Hello all and apologies for the long hiatus. I had so many reading and blogging plans for the past few weeks but they all shot out the window as the chaos of changing jobs set in. It’s now been three weeks and I’m slowly forming a vague new routine but things might remain a little sluggish round here while I work out how to squeeze in regular times for the things I enjoy. In the meantime I thought I’d herald my return to the blogosphere with a very quick review of NoViolet Bulawayo’s book We Need New Names, which makes Zimbabwe the next stop on my Around the World in 80 Books tour.

We Need New Names is narrated by Darling, a precocious 10 year old living in a shanty town called Paradise. School has been closed so these days she spends her time with her friends, stealing guavas, playing at finding Bin Laden and trying to avoid being dragged to church to hear the rantings of the Reverend Revelations Bitchington Mborro. It’s a far from idyllic life – in fact her circumstances are frequently brutal – but Darling is in her own way happy. These are times of upheaval for Zimbabwe though and occasionally the outside world impinges on her fun. In one memorable scene the children hide in a tree as an angry mob storm the house of a rich white couple with machetes chanting ‘Africa for Africans!’ In another they play at re-enacting the murder of a family friend by the police. These scenes have an innocent, macabre horror to them, which make them doubly unsettling. You’re seeing these events unfold through the eyes of a child who doesn’t understand the implications of what she’s seeing.

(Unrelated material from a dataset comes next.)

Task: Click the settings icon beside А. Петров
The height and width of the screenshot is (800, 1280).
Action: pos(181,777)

Eventually, Darling’s mother makes the awful decision to send her daughter away to America for her safety. Bulawayo prefaces the move with a couple of pages thinking over how gut-wrenchingly difficult this must be for those forced to leave behind their families and homes in the hopes of a better life elsewhere. It’s rather unwieldy, the way she does this, but it’s kind of touching all the same.

“Look at them leaving in droves, arm in arm with loss and lost, look at them leaving in droves.”

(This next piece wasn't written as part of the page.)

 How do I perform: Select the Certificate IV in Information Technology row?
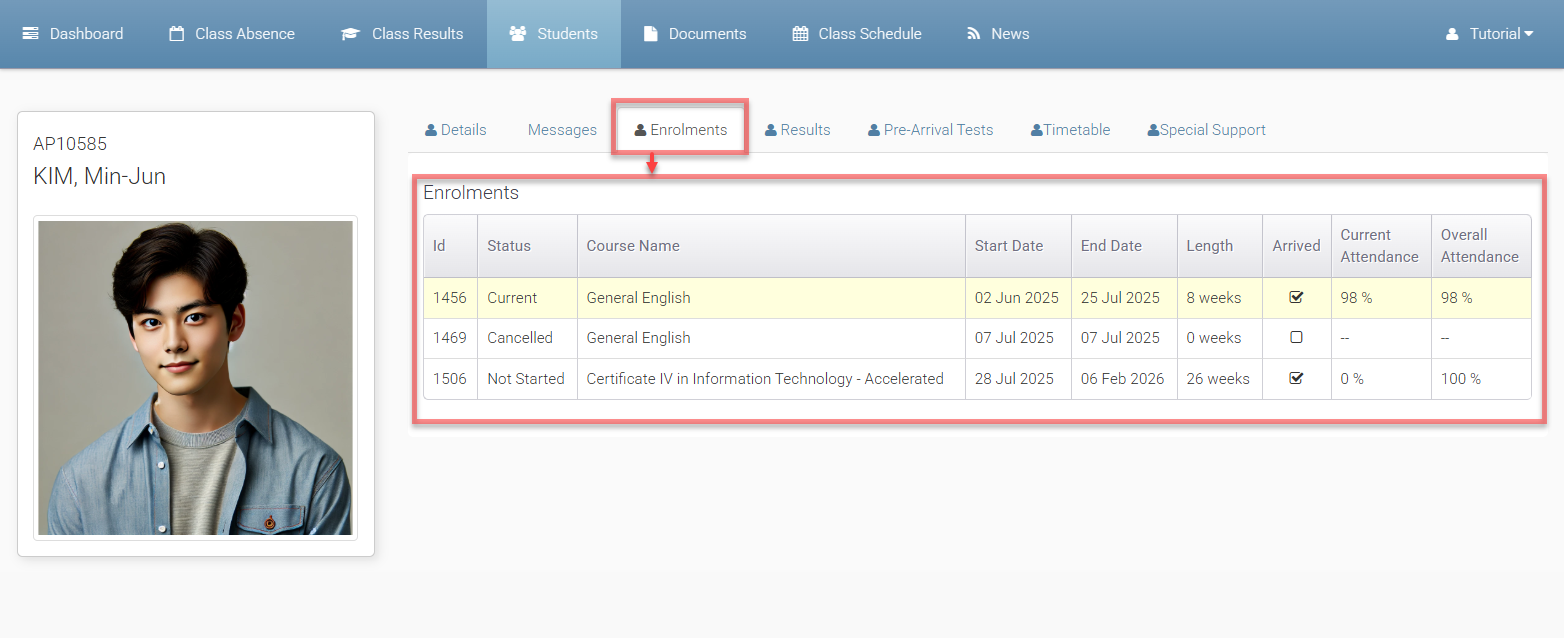click(764, 379)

From hereon the reader follows Darling in her new life as she discovers the realities of life as an immigrant in the west. There’s the good stuff – the junk food and the internet and the shopping malls – but it’s blindingly obvious that there are precious few real opportunities for someone like Darling in America.

I enjoyed the first half of this novel enormously, almost entirely because of Darling’s down to earth, dry tone of narration. Somewhere in the second half, however, it all went wrong and I can only blame this partly on the book; it was at about this time that I changed jobs and had to put the book down for a week. When normal reading resumed I found it much less interesting, much less clever than I’d remembered. Did I lose my way with the book? Or did it go astray without me? Had it always been this disjointed? I’m really not sure. I can only say that I found the second half a little flat.  I can convince myself that this was deliberate, that Bulawayo wanted to provide a stark contrast between the old life and the new, but in reality I just missed the drama and the colour of the preceding chapters. And worst of all, I missed the old Darling. The innocence and humour seemed to have disappeared too abruptly and I was left feeling decidedly underwhelmed.

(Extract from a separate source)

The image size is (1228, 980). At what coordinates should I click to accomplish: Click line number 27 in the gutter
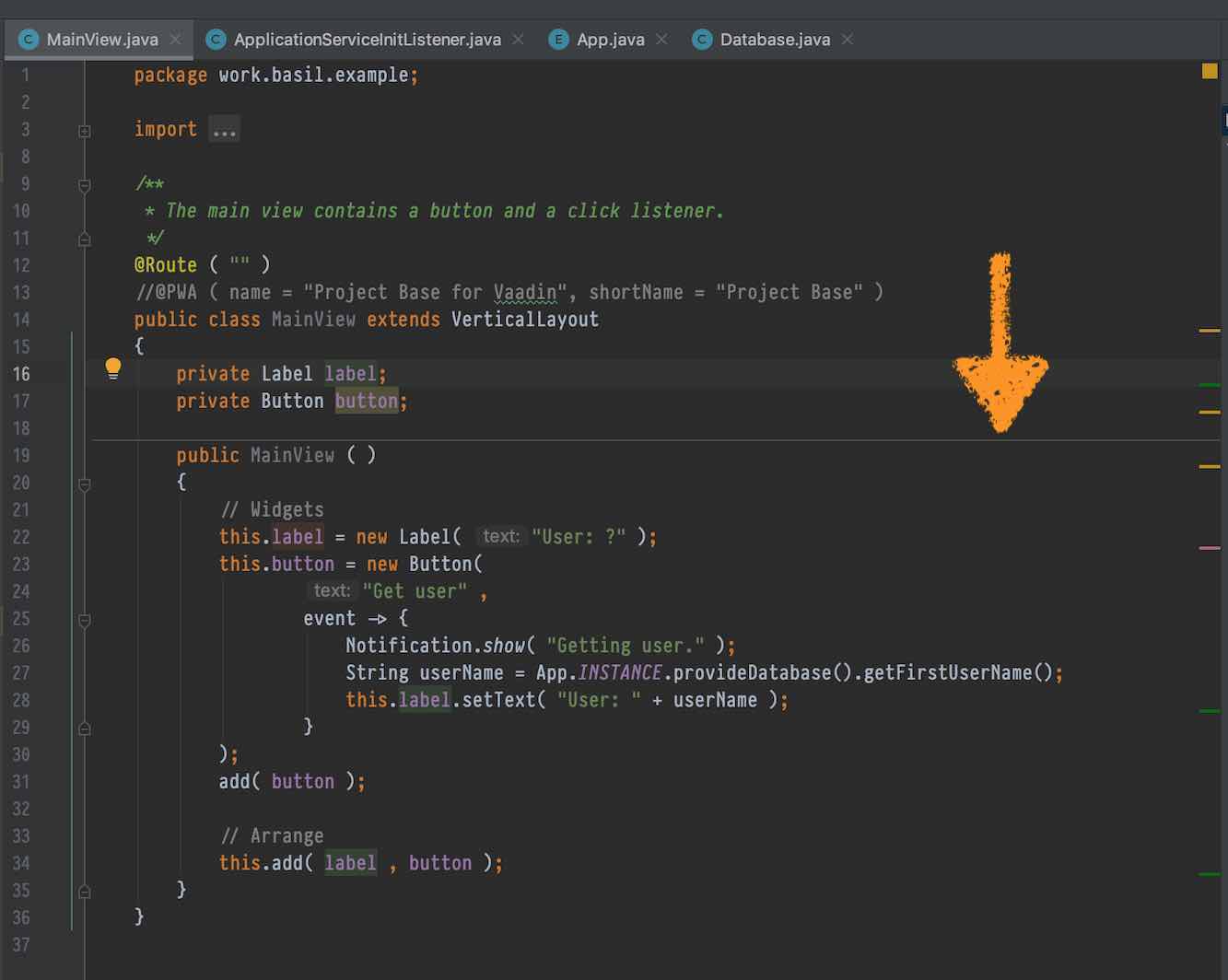click(x=22, y=673)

Since finishing reading I’ve read several reviews describing We Need New Names as a sort of Eye Spy book of African ‘issues’, from AIDS to FGM, government corruption to child poverty. I agree that Bulwayo’s themes aren’t particularly new, and that her points aren’t generally very well made, but it seems a tad unfair to blame her for referencing some very real problems. I’m slightly baffled by this criticism.

Anyhoo, that’s enough nonsense from me for one night. P has gone out for the evening so if I don’t get to bed soon I’ll lose my one opportunity this week for a night in with a book. How rock’n’roll.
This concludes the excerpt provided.